早速二週間近く待たせてごめんなさい。ふと、この話を書こうとした際に目指そうとして文章が思い出せなくなり、急遽インプット作業をしていました。今回も会話多めです。

  戴冠式の翌朝、ゲッダの王城の外では庭師が水を植物に与えたり、収穫作業に勤しんでいる。その音を聞きながら、日の光がよく通る部屋でルキウスたちとシザル、セタンタたちとの会議は開かれた。

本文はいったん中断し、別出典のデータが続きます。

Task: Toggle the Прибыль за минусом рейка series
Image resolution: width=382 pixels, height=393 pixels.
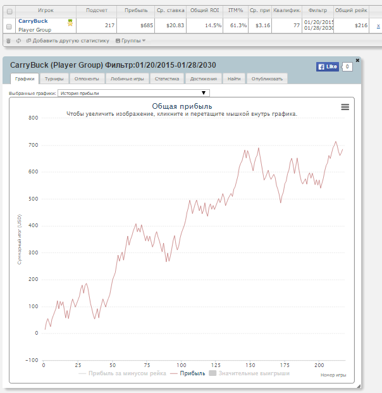Action: (x=126, y=373)
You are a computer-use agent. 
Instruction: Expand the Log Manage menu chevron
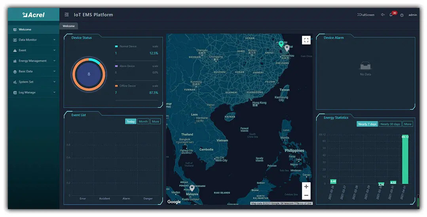pyautogui.click(x=54, y=92)
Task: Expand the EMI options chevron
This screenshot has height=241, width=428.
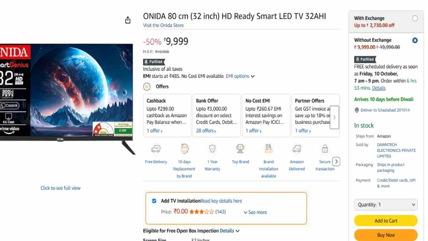Action: tap(253, 76)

 ルキウスの隣にシザルが、それと向かい合うかたちでセタンタとキーニャが座っている。アントニオとシギはルキウスの背後に控えて起立していた。


 挨拶を済ませ、話題は早速、お互いどこまで何を差し出せるかになった。

シザルの懸念する点は依存先が変わっただけ、になることだった。最悪ゲッダ側に寄りかかる事態になるのはいい。だが、今のルキウスに仲介者をずっとやられるのも避けたかった。気持ちの問題もあるが、それ以上の不安要素があったのだ。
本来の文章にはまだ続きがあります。